Work task.
From the first line to the last, give the data again exactly.
::::
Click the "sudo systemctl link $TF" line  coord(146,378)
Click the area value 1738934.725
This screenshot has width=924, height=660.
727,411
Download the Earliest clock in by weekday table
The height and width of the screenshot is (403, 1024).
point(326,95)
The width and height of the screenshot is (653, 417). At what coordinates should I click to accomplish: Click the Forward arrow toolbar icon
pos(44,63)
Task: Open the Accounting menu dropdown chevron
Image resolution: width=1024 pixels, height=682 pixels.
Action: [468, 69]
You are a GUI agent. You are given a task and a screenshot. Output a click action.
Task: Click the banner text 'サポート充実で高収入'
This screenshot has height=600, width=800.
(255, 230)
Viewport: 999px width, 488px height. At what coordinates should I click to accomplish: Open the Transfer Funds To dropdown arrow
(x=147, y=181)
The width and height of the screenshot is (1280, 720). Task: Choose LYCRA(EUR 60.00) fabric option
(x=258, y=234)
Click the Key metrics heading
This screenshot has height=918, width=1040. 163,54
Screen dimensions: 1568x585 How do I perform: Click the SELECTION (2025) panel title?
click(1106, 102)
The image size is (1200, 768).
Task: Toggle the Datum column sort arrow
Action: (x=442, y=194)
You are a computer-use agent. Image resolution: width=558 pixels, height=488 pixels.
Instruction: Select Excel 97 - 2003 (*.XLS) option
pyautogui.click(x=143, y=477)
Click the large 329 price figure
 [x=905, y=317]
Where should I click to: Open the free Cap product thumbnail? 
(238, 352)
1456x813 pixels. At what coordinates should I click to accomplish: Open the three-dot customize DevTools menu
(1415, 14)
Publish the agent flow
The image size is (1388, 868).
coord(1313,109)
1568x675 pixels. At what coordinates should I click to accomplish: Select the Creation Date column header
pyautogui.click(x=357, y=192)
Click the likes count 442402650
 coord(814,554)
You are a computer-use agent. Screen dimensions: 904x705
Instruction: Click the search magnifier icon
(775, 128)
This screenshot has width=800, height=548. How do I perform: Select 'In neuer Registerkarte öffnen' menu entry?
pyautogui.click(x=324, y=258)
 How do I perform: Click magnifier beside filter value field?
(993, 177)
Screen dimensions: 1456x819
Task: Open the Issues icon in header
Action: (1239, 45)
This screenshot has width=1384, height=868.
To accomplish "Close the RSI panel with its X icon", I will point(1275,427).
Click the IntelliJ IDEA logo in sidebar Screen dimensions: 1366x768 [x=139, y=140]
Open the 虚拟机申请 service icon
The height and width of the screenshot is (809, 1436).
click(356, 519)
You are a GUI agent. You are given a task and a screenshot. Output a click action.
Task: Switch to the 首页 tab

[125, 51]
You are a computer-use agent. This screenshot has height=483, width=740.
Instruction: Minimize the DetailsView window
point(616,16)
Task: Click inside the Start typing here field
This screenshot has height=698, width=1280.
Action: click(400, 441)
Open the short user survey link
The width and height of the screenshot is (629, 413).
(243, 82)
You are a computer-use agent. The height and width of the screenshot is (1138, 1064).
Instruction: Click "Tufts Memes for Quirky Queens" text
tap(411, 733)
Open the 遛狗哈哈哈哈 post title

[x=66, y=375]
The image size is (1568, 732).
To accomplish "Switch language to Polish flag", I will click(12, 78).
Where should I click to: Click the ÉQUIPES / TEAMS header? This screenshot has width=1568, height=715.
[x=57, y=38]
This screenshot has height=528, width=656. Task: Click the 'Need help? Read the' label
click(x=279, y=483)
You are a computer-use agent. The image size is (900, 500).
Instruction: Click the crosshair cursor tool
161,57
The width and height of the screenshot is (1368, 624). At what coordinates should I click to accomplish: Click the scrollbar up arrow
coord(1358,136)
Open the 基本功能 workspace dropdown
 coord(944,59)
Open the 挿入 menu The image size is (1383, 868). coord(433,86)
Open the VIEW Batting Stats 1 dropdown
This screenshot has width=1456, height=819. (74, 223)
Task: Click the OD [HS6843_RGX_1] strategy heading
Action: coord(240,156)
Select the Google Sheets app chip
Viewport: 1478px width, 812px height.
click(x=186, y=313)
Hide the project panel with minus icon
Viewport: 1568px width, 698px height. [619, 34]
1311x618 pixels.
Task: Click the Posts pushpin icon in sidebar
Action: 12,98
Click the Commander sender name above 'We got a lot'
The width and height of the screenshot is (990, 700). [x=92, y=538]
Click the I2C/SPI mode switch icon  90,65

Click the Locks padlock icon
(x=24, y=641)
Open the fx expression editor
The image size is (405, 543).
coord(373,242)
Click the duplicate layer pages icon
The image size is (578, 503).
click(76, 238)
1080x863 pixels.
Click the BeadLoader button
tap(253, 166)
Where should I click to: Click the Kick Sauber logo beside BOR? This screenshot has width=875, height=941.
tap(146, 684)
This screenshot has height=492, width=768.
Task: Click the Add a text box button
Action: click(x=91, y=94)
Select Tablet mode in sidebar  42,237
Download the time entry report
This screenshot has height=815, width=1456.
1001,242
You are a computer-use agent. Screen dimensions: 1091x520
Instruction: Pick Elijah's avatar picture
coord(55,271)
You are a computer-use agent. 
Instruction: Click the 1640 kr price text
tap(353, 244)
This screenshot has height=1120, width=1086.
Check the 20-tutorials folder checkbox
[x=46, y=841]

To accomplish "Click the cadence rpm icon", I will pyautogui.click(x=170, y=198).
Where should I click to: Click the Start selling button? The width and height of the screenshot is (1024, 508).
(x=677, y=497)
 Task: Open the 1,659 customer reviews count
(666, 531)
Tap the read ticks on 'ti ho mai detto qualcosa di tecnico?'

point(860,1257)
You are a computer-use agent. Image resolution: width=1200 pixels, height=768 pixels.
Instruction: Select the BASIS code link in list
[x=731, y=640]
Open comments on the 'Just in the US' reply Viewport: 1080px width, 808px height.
::::
Task output.
Click the "sudo systemctl link $TF" line  coord(146,378)
Click the area value 1738934.725
This screenshot has width=924, height=660.
727,411
Download the Earliest clock in by weekday table
The height and width of the screenshot is (403, 1024).
point(326,95)
The width and height of the screenshot is (653, 417). At what coordinates should I click to accomplish: Click the Forward arrow toolbar icon
pos(44,63)
Task: Open the Accounting menu dropdown chevron
Image resolution: width=1024 pixels, height=682 pixels.
Action: [468, 69]
You are a GUI agent. You are given a task and a screenshot. Output a click action.
Task: Click the banner text 'サポート充実で高収入'
This screenshot has height=600, width=800.
(255, 230)
Viewport: 999px width, 488px height. At what coordinates should I click to accomplish: Open the Transfer Funds To dropdown arrow
(x=147, y=181)
The width and height of the screenshot is (1280, 720). Task: Choose LYCRA(EUR 60.00) fabric option
(x=258, y=234)
Click the Key metrics heading
This screenshot has height=918, width=1040. 163,54
Screen dimensions: 1568x585 How do I perform: Click the SELECTION (2025) panel title?
click(1106, 102)
The image size is (1200, 768).
Task: Toggle the Datum column sort arrow
Action: (x=442, y=194)
You are a computer-use agent. Image resolution: width=558 pixels, height=488 pixels.
Instruction: Select Excel 97 - 2003 (*.XLS) option
pyautogui.click(x=143, y=477)
Click the large 329 price figure
 [x=905, y=317]
Where should I click to: Open the free Cap product thumbnail? 
(238, 352)
1456x813 pixels. At what coordinates should I click to accomplish: Open the three-dot customize DevTools menu
(1415, 14)
Publish the agent flow
The image size is (1388, 868).
coord(1313,109)
1568x675 pixels. At what coordinates should I click to accomplish: Select the Creation Date column header
pyautogui.click(x=357, y=192)
Click the likes count 442402650
 coord(814,554)
You are a computer-use agent. Screen dimensions: 904x705
Instruction: Click the search magnifier icon
(775, 128)
This screenshot has width=800, height=548. How do I perform: Select 'In neuer Registerkarte öffnen' menu entry?
pyautogui.click(x=324, y=258)
 How do I perform: Click magnifier beside filter value field?
(993, 177)
Screen dimensions: 1456x819
Task: Open the Issues icon in header
Action: (1239, 45)
This screenshot has width=1384, height=868.
To accomplish "Close the RSI panel with its X icon", I will point(1275,427).
Click the IntelliJ IDEA logo in sidebar Screen dimensions: 1366x768 [x=139, y=140]
Open the 虚拟机申请 service icon
The height and width of the screenshot is (809, 1436).
click(356, 519)
You are a GUI agent. You are given a task and a screenshot. Output a click action.
Task: Switch to the 首页 tab

[125, 51]
You are a computer-use agent. This screenshot has height=483, width=740.
Instruction: Minimize the DetailsView window
point(616,16)
Task: Click inside the Start typing here field
This screenshot has height=698, width=1280.
Action: click(400, 441)
Open the short user survey link
The width and height of the screenshot is (629, 413).
(243, 82)
You are a computer-use agent. The height and width of the screenshot is (1138, 1064).
Instruction: Click "Tufts Memes for Quirky Queens" text
tap(411, 733)
Open the 遛狗哈哈哈哈 post title

[x=66, y=375]
The image size is (1568, 732).
To accomplish "Switch language to Polish flag", I will click(12, 78).
Where should I click to: Click the ÉQUIPES / TEAMS header? This screenshot has width=1568, height=715.
[x=57, y=38]
This screenshot has height=528, width=656. Task: Click the 'Need help? Read the' label
click(x=279, y=483)
You are a computer-use agent. The image size is (900, 500).
Instruction: Click the crosshair cursor tool
161,57
The width and height of the screenshot is (1368, 624). At what coordinates should I click to accomplish: Click the scrollbar up arrow
coord(1358,136)
Open the 基本功能 workspace dropdown
 coord(944,59)
Open the 挿入 menu The image size is (1383, 868). coord(433,86)
Open the VIEW Batting Stats 1 dropdown
This screenshot has width=1456, height=819. (74, 223)
Task: Click the OD [HS6843_RGX_1] strategy heading
Action: coord(240,156)
Select the Google Sheets app chip
Viewport: 1478px width, 812px height.
click(x=186, y=313)
Hide the project panel with minus icon
Viewport: 1568px width, 698px height. [619, 34]
1311x618 pixels.
Task: Click the Posts pushpin icon in sidebar
Action: 12,98
Click the Commander sender name above 'We got a lot'
The width and height of the screenshot is (990, 700). [x=92, y=538]
Click the I2C/SPI mode switch icon  90,65

Click the Locks padlock icon
(x=24, y=641)
Open the fx expression editor
The image size is (405, 543).
coord(373,242)
Click the duplicate layer pages icon
The image size is (578, 503).
click(76, 238)
1080x863 pixels.
Click the BeadLoader button
tap(253, 166)
Where should I click to: Click the Kick Sauber logo beside BOR? This screenshot has width=875, height=941.
tap(146, 684)
This screenshot has height=492, width=768.
Task: Click the Add a text box button
Action: click(x=91, y=94)
Select Tablet mode in sidebar  42,237
Download the time entry report
This screenshot has height=815, width=1456.
1001,242
You are a computer-use agent. Screen dimensions: 1091x520
Instruction: Pick Elijah's avatar picture
coord(55,271)
You are a computer-use agent. 
Instruction: Click the 1640 kr price text
tap(353, 244)
This screenshot has height=1120, width=1086.
Check the 20-tutorials folder checkbox
[x=46, y=841]

To accomplish "Click the cadence rpm icon", I will pyautogui.click(x=170, y=198).
Where should I click to: Click the Start selling button? The width and height of the screenshot is (1024, 508).
(x=677, y=497)
 Task: Open the 1,659 customer reviews count
(666, 531)
Tap the read ticks on 'ti ho mai detto qualcosa di tecnico?'

point(860,1257)
You are a computer-use agent. Image resolution: width=1200 pixels, height=768 pixels.
Instruction: Select the BASIS code link in list
[x=731, y=640]
Open comments on the 'Just in the US' reply Viewport: 1080px width, 808px height.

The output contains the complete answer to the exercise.